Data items
————————

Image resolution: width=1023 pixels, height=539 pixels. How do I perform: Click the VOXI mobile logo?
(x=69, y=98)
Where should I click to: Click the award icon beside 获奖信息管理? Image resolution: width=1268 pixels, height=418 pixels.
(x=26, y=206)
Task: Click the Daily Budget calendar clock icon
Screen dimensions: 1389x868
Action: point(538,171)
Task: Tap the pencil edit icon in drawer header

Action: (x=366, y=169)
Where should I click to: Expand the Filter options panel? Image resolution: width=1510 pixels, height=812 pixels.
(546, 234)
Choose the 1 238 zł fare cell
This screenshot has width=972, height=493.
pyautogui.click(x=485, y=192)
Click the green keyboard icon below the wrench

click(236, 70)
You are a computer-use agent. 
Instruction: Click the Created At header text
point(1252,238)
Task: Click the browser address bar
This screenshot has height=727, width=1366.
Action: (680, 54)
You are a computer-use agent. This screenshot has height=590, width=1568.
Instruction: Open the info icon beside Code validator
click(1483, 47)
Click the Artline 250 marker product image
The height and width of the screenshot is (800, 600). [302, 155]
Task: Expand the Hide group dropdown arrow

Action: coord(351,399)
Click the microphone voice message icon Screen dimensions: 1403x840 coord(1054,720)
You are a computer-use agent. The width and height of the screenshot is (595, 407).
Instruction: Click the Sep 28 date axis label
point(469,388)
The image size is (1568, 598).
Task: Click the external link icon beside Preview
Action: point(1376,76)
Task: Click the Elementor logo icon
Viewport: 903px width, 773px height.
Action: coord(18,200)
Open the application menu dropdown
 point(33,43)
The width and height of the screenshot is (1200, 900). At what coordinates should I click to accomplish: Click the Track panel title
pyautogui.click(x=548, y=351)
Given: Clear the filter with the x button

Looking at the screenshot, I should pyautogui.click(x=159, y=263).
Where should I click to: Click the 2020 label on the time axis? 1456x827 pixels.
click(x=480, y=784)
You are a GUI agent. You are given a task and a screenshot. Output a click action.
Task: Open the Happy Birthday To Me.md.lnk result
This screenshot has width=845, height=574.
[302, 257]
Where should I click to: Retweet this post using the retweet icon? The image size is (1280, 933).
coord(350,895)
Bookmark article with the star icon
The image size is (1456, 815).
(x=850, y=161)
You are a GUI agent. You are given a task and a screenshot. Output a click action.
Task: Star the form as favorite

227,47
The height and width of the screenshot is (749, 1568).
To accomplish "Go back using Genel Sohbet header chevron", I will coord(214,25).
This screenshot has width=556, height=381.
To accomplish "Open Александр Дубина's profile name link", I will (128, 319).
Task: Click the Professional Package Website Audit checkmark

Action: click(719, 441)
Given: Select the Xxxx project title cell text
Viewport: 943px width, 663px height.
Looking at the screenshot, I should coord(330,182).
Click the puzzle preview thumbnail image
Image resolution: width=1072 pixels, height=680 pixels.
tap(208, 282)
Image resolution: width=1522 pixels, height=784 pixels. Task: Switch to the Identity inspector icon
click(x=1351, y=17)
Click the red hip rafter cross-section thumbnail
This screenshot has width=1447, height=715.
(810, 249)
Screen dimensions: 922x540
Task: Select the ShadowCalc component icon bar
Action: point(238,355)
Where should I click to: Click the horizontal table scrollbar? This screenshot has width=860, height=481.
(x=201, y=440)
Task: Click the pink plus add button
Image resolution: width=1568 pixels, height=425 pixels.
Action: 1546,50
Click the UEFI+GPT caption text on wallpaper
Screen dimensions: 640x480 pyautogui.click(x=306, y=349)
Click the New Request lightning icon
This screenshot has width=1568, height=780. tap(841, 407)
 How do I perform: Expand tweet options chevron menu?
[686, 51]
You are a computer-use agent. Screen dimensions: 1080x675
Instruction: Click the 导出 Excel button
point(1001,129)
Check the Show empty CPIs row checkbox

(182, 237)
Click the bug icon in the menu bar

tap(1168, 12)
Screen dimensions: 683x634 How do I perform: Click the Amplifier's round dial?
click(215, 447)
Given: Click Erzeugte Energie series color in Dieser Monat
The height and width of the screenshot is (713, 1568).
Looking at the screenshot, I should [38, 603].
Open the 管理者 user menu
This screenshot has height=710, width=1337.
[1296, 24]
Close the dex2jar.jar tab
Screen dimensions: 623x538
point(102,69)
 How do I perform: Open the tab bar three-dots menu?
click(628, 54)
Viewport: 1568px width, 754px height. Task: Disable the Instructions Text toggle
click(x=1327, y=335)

————————

Each of the entries above needs to be given again exactly.

Image resolution: width=1023 pixels, height=539 pixels. How do I perform: Click the VOXI mobile logo?
(x=69, y=98)
Where should I click to: Click the award icon beside 获奖信息管理? Image resolution: width=1268 pixels, height=418 pixels.
(x=26, y=206)
Task: Click the Daily Budget calendar clock icon
Screen dimensions: 1389x868
Action: point(538,171)
Task: Tap the pencil edit icon in drawer header

Action: (x=366, y=169)
Where should I click to: Expand the Filter options panel? Image resolution: width=1510 pixels, height=812 pixels.
(546, 234)
Choose the 1 238 zł fare cell
This screenshot has width=972, height=493.
pyautogui.click(x=485, y=192)
Click the green keyboard icon below the wrench

click(236, 70)
You are a computer-use agent. 
Instruction: Click the Created At header text
point(1252,238)
Task: Click the browser address bar
This screenshot has height=727, width=1366.
Action: (680, 54)
You are a computer-use agent. This screenshot has height=590, width=1568.
Instruction: Open the info icon beside Code validator
click(1483, 47)
Click the Artline 250 marker product image
The height and width of the screenshot is (800, 600). [302, 155]
Task: Expand the Hide group dropdown arrow

Action: coord(351,399)
Click the microphone voice message icon Screen dimensions: 1403x840 coord(1054,720)
You are a computer-use agent. The width and height of the screenshot is (595, 407).
Instruction: Click the Sep 28 date axis label
point(469,388)
The image size is (1568, 598).
Task: Click the external link icon beside Preview
Action: point(1376,76)
Task: Click the Elementor logo icon
Viewport: 903px width, 773px height.
Action: coord(18,200)
Open the application menu dropdown
 point(33,43)
The width and height of the screenshot is (1200, 900). At what coordinates should I click to accomplish: Click the Track panel title
pyautogui.click(x=548, y=351)
Given: Clear the filter with the x button

Looking at the screenshot, I should pyautogui.click(x=159, y=263).
Where should I click to: Click the 2020 label on the time axis? 1456x827 pixels.
click(x=480, y=784)
You are a GUI agent. You are given a task and a screenshot. Output a click action.
Task: Open the Happy Birthday To Me.md.lnk result
This screenshot has width=845, height=574.
[302, 257]
Where should I click to: Retweet this post using the retweet icon? The image size is (1280, 933).
coord(350,895)
Bookmark article with the star icon
The image size is (1456, 815).
(x=850, y=161)
You are a GUI agent. You are given a task and a screenshot. Output a click action.
Task: Star the form as favorite

227,47
The height and width of the screenshot is (749, 1568).
To accomplish "Go back using Genel Sohbet header chevron", I will coord(214,25).
This screenshot has width=556, height=381.
To accomplish "Open Александр Дубина's profile name link", I will (128, 319).
Task: Click the Professional Package Website Audit checkmark

Action: click(719, 441)
Given: Select the Xxxx project title cell text
Viewport: 943px width, 663px height.
Looking at the screenshot, I should coord(330,182).
Click the puzzle preview thumbnail image
Image resolution: width=1072 pixels, height=680 pixels.
tap(208, 282)
Image resolution: width=1522 pixels, height=784 pixels. Task: Switch to the Identity inspector icon
click(x=1351, y=17)
Click the red hip rafter cross-section thumbnail
This screenshot has width=1447, height=715.
(810, 249)
Screen dimensions: 922x540
Task: Select the ShadowCalc component icon bar
Action: point(238,355)
Where should I click to: Click the horizontal table scrollbar? This screenshot has width=860, height=481.
(x=201, y=440)
Task: Click the pink plus add button
Image resolution: width=1568 pixels, height=425 pixels.
Action: 1546,50
Click the UEFI+GPT caption text on wallpaper
Screen dimensions: 640x480 pyautogui.click(x=306, y=349)
Click the New Request lightning icon
This screenshot has width=1568, height=780. tap(841, 407)
 How do I perform: Expand tweet options chevron menu?
[686, 51]
You are a computer-use agent. Screen dimensions: 1080x675
Instruction: Click the 导出 Excel button
point(1001,129)
Check the Show empty CPIs row checkbox

(182, 237)
Click the bug icon in the menu bar

tap(1168, 12)
Screen dimensions: 683x634 How do I perform: Click the Amplifier's round dial?
click(215, 447)
Given: Click Erzeugte Energie series color in Dieser Monat
The height and width of the screenshot is (713, 1568).
Looking at the screenshot, I should [38, 603].
Open the 管理者 user menu
This screenshot has height=710, width=1337.
[1296, 24]
Close the dex2jar.jar tab
Screen dimensions: 623x538
point(102,69)
 How do I perform: Open the tab bar three-dots menu?
click(628, 54)
Viewport: 1568px width, 754px height. Task: Disable the Instructions Text toggle
click(x=1327, y=335)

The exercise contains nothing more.